• Work task
Exactly as they stand, copy the lines from the one containing "Task: Select the Пользователи tab" to the final line of the data; leave out the pictures.

• Data records
========================

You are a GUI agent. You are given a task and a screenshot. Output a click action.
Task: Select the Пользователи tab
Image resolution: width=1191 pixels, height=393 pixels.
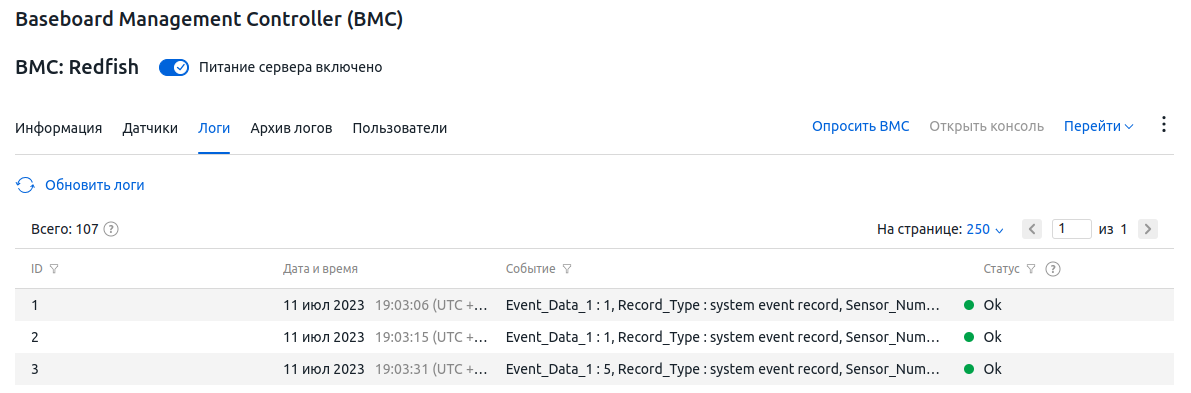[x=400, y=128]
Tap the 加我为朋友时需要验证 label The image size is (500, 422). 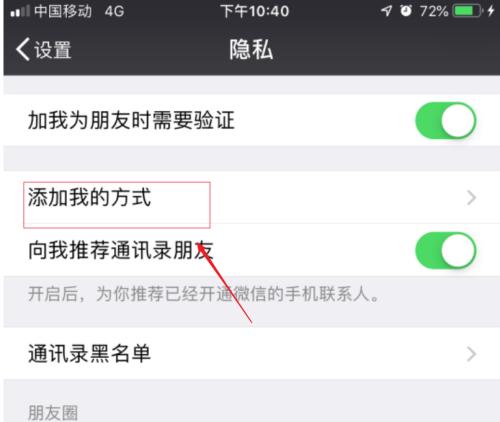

========================

• Reply
Task: Select the Пользователи tab
Image resolution: width=1191 pixels, height=393 pixels.
[x=400, y=128]
Tap the 加我为朋友时需要验证 label The image size is (500, 422). 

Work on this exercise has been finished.